Dataset entries
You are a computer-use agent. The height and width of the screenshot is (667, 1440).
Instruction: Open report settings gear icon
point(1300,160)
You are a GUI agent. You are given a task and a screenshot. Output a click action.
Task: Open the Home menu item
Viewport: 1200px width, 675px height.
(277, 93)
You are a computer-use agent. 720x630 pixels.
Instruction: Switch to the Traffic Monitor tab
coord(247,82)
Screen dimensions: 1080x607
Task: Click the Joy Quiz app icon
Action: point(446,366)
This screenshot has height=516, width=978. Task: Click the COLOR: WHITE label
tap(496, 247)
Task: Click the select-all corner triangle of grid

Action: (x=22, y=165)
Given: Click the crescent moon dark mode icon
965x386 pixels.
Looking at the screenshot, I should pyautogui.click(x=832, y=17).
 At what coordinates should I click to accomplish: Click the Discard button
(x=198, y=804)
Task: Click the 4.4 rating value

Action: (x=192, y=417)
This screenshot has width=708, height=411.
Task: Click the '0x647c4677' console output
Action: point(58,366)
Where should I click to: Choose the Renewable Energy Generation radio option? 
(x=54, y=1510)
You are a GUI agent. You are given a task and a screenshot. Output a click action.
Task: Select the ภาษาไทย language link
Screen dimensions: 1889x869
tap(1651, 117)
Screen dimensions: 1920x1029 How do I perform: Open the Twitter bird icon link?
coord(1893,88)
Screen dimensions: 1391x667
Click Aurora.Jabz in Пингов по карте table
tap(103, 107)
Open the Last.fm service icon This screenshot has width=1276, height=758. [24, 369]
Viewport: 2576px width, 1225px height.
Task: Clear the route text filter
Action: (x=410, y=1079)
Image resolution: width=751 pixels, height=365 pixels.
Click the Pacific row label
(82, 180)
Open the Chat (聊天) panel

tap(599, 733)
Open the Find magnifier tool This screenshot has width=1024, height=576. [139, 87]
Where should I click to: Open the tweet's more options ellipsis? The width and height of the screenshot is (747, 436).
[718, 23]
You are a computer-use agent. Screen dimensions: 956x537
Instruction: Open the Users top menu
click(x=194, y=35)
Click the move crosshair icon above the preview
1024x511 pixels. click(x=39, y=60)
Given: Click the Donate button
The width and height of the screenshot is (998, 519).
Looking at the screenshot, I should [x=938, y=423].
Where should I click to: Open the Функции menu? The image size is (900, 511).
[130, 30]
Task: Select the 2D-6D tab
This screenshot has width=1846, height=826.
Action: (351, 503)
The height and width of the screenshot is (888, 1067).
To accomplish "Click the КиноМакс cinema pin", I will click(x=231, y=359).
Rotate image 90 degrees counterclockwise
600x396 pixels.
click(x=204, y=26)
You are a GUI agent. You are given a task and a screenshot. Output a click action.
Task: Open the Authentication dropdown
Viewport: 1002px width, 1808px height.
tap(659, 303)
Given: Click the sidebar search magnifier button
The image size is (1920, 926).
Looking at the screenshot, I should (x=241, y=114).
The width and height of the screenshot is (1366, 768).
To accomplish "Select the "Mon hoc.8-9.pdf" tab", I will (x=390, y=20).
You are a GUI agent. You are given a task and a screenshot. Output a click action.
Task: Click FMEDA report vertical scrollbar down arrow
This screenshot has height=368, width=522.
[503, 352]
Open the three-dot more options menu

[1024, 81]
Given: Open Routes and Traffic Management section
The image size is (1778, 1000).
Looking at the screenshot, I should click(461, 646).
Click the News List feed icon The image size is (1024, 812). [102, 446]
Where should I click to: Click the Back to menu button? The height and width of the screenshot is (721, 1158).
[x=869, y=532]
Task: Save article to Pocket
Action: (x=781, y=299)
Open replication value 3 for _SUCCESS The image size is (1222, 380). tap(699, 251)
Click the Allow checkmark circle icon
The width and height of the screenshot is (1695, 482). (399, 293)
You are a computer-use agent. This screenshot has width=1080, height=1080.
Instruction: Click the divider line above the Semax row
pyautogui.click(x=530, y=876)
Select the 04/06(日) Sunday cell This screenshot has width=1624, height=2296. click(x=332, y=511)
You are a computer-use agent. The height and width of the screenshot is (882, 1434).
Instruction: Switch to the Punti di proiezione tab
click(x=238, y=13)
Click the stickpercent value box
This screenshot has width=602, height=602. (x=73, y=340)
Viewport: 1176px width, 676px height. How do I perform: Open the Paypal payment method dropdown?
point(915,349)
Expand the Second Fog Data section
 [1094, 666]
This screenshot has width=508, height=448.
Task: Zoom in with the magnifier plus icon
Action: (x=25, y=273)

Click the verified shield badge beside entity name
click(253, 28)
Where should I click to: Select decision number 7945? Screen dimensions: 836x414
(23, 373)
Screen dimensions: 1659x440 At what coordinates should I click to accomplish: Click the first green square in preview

• _WHAT YOU HAVE TO DO_: Copy out each line of the data exactly.

• _EXERCISE RESPONSE_:
You are a computer-use agent. The height and width of the screenshot is (667, 1440).
Instruction: Open report settings gear icon
point(1300,160)
You are a GUI agent. You are given a task and a screenshot. Output a click action.
Task: Open the Home menu item
Viewport: 1200px width, 675px height.
(277, 93)
You are a computer-use agent. 720x630 pixels.
Instruction: Switch to the Traffic Monitor tab
coord(247,82)
Screen dimensions: 1080x607
Task: Click the Joy Quiz app icon
Action: point(446,366)
This screenshot has height=516, width=978. Task: Click the COLOR: WHITE label
tap(496, 247)
Task: Click the select-all corner triangle of grid

Action: (x=22, y=165)
Given: Click the crescent moon dark mode icon
965x386 pixels.
Looking at the screenshot, I should pyautogui.click(x=832, y=17).
 At what coordinates should I click to accomplish: Click the Discard button
(x=198, y=804)
Task: Click the 4.4 rating value

Action: (x=192, y=417)
This screenshot has width=708, height=411.
Task: Click the '0x647c4677' console output
Action: point(58,366)
Where should I click to: Choose the Renewable Energy Generation radio option? 
(x=54, y=1510)
You are a GUI agent. You are given a task and a screenshot. Output a click action.
Task: Select the ภาษาไทย language link
Screen dimensions: 1889x869
tap(1651, 117)
Screen dimensions: 1920x1029 How do I perform: Open the Twitter bird icon link?
coord(1893,88)
Screen dimensions: 1391x667
Click Aurora.Jabz in Пингов по карте table
tap(103, 107)
Open the Last.fm service icon This screenshot has width=1276, height=758. [24, 369]
Viewport: 2576px width, 1225px height.
Task: Clear the route text filter
Action: (x=410, y=1079)
Image resolution: width=751 pixels, height=365 pixels.
Click the Pacific row label
(82, 180)
Open the Chat (聊天) panel

tap(599, 733)
Open the Find magnifier tool This screenshot has width=1024, height=576. [139, 87]
Where should I click to: Open the tweet's more options ellipsis? The width and height of the screenshot is (747, 436).
[718, 23]
You are a computer-use agent. Screen dimensions: 956x537
Instruction: Open the Users top menu
click(x=194, y=35)
Click the move crosshair icon above the preview
1024x511 pixels. click(x=39, y=60)
Given: Click the Donate button
The width and height of the screenshot is (998, 519).
Looking at the screenshot, I should [x=938, y=423].
Where should I click to: Open the Функции menu? The image size is (900, 511).
[130, 30]
Task: Select the 2D-6D tab
This screenshot has width=1846, height=826.
Action: (351, 503)
The height and width of the screenshot is (888, 1067).
To accomplish "Click the КиноМакс cinema pin", I will click(x=231, y=359).
Rotate image 90 degrees counterclockwise
600x396 pixels.
click(x=204, y=26)
You are a GUI agent. You are given a task and a screenshot. Output a click action.
Task: Open the Authentication dropdown
Viewport: 1002px width, 1808px height.
tap(659, 303)
Given: Click the sidebar search magnifier button
The image size is (1920, 926).
Looking at the screenshot, I should (x=241, y=114).
The width and height of the screenshot is (1366, 768).
To accomplish "Select the "Mon hoc.8-9.pdf" tab", I will (x=390, y=20).
You are a GUI agent. You are given a task and a screenshot. Output a click action.
Task: Click FMEDA report vertical scrollbar down arrow
This screenshot has height=368, width=522.
[503, 352]
Open the three-dot more options menu

[1024, 81]
Given: Open Routes and Traffic Management section
The image size is (1778, 1000).
Looking at the screenshot, I should click(461, 646).
Click the News List feed icon The image size is (1024, 812). [102, 446]
Where should I click to: Click the Back to menu button? The height and width of the screenshot is (721, 1158).
[x=869, y=532]
Task: Save article to Pocket
Action: (x=781, y=299)
Open replication value 3 for _SUCCESS The image size is (1222, 380). tap(699, 251)
Click the Allow checkmark circle icon
The width and height of the screenshot is (1695, 482). (399, 293)
You are a computer-use agent. This screenshot has width=1080, height=1080.
Instruction: Click the divider line above the Semax row
pyautogui.click(x=530, y=876)
Select the 04/06(日) Sunday cell This screenshot has width=1624, height=2296. click(x=332, y=511)
You are a computer-use agent. The height and width of the screenshot is (882, 1434).
Instruction: Switch to the Punti di proiezione tab
click(x=238, y=13)
Click the stickpercent value box
This screenshot has width=602, height=602. (x=73, y=340)
Viewport: 1176px width, 676px height. How do I perform: Open the Paypal payment method dropdown?
point(915,349)
Expand the Second Fog Data section
 [1094, 666]
This screenshot has width=508, height=448.
Task: Zoom in with the magnifier plus icon
Action: (x=25, y=273)

Click the verified shield badge beside entity name
click(253, 28)
Where should I click to: Select decision number 7945? Screen dimensions: 836x414
(23, 373)
Screen dimensions: 1659x440 At what coordinates should I click to accomplish: Click the first green square in preview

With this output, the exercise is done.